Lines from the one with "Viewport: 982px width, 933px height." up to and including the one with "the Action type" are to be copied exactly from the records below, without their pictures.

## Source material
____________

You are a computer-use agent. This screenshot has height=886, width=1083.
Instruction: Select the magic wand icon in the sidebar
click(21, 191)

____________

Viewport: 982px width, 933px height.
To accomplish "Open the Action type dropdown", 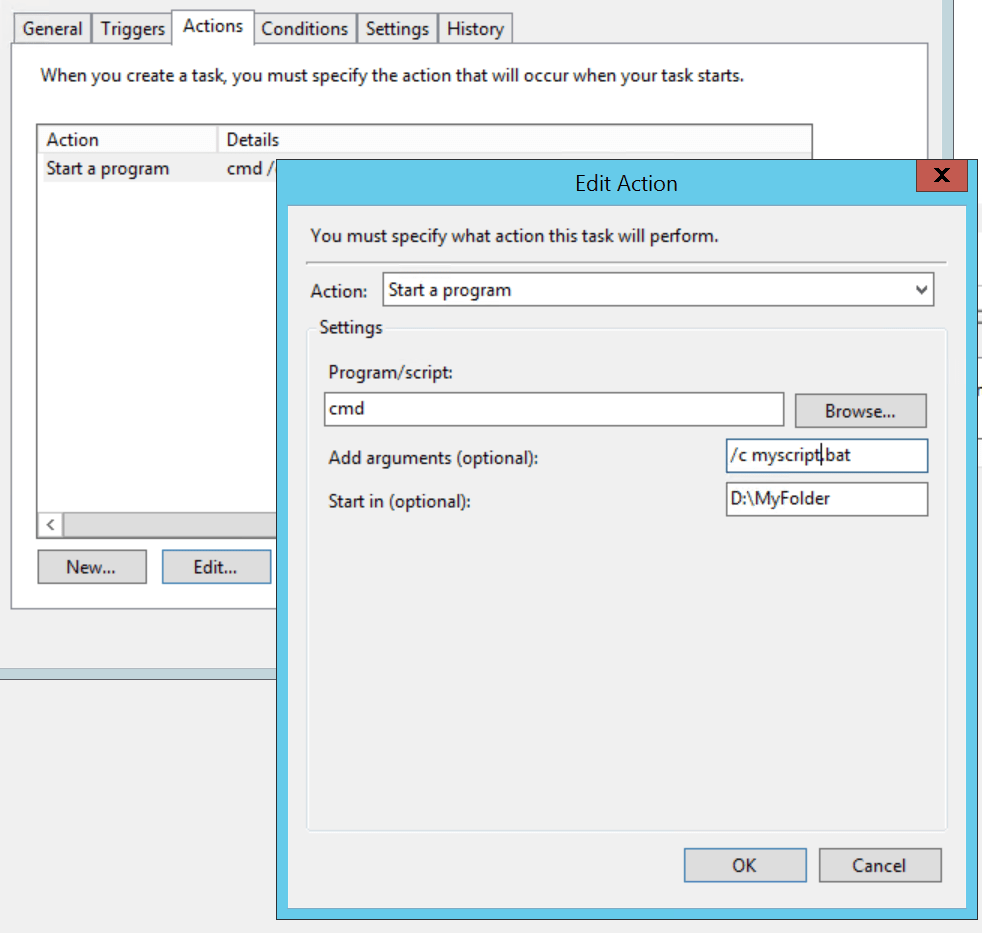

____________

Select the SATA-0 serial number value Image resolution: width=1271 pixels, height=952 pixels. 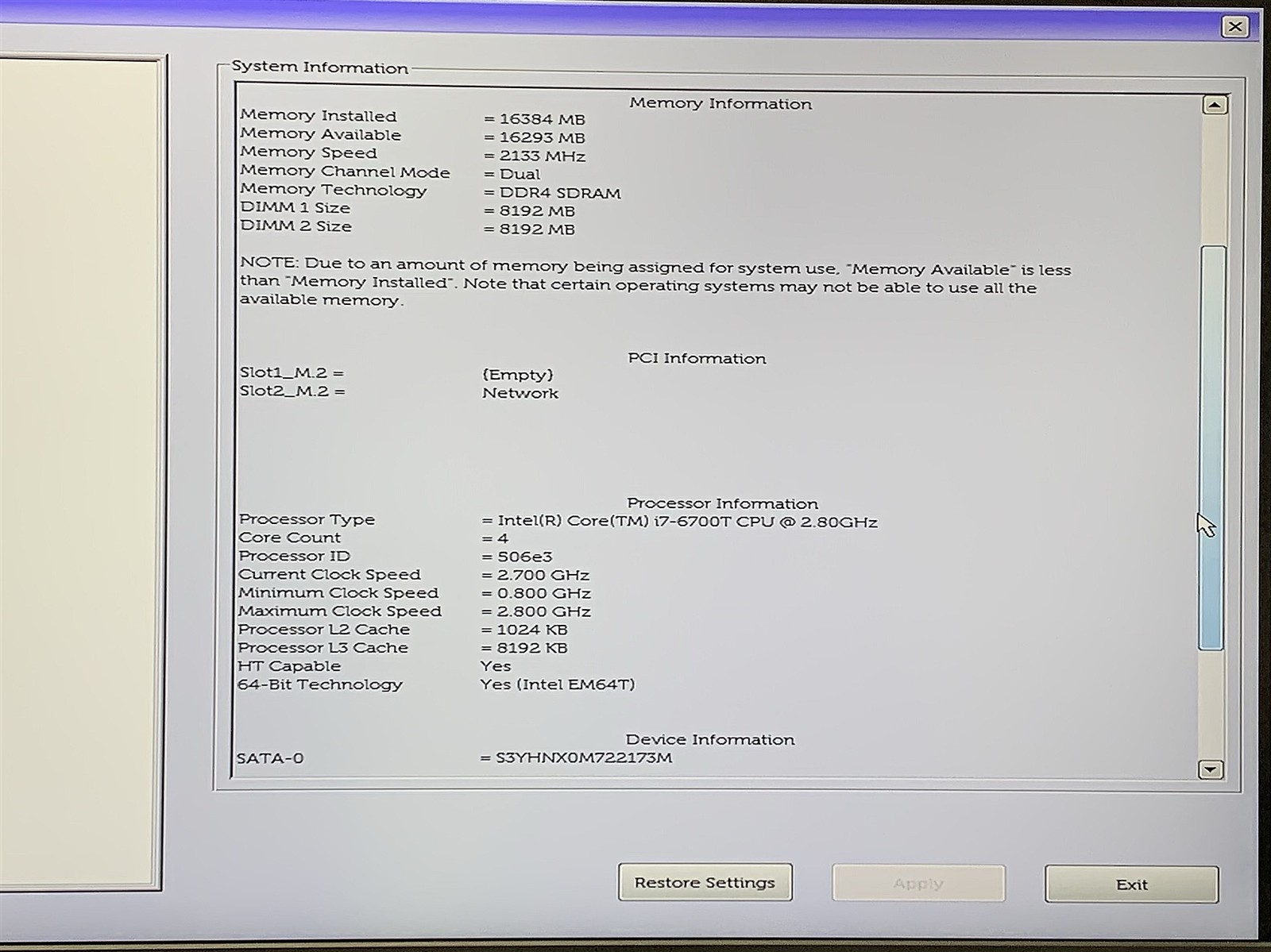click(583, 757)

____________

## Exercise response
Viewport: 982px width, 933px height.
To accomplish "Open the Action type dropdown", 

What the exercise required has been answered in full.